*Exercise goal:* Repeat each entry exactly; omit all pictures.

*Source material:*
□ □ □ □

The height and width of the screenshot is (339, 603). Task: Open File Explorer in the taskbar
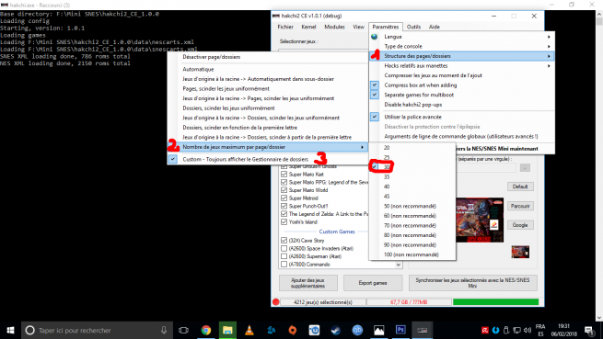(x=227, y=330)
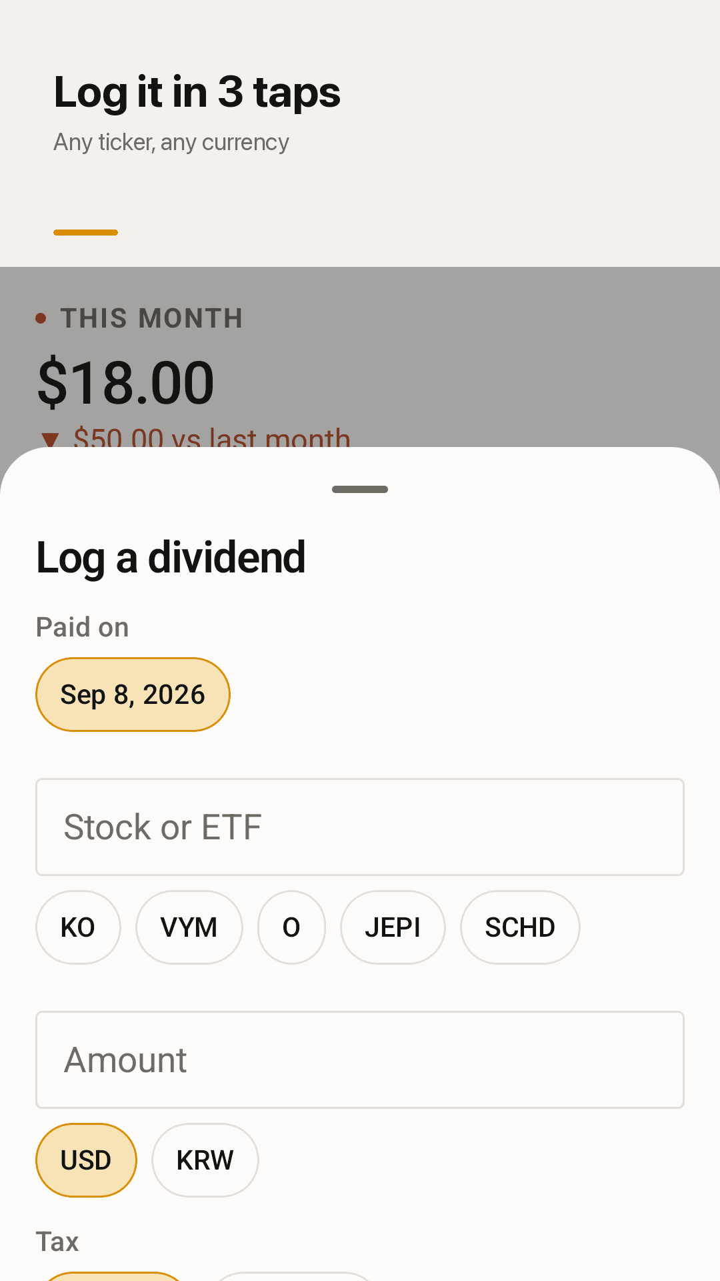Choose the second unselected Tax option
The width and height of the screenshot is (720, 1281).
pyautogui.click(x=293, y=1276)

□ □ □ □

*Task output:*
The height and width of the screenshot is (339, 603). Task: Open File Explorer in the taskbar
(x=227, y=330)
Choose the second unselected Tax option
The width and height of the screenshot is (720, 1281).
pyautogui.click(x=293, y=1276)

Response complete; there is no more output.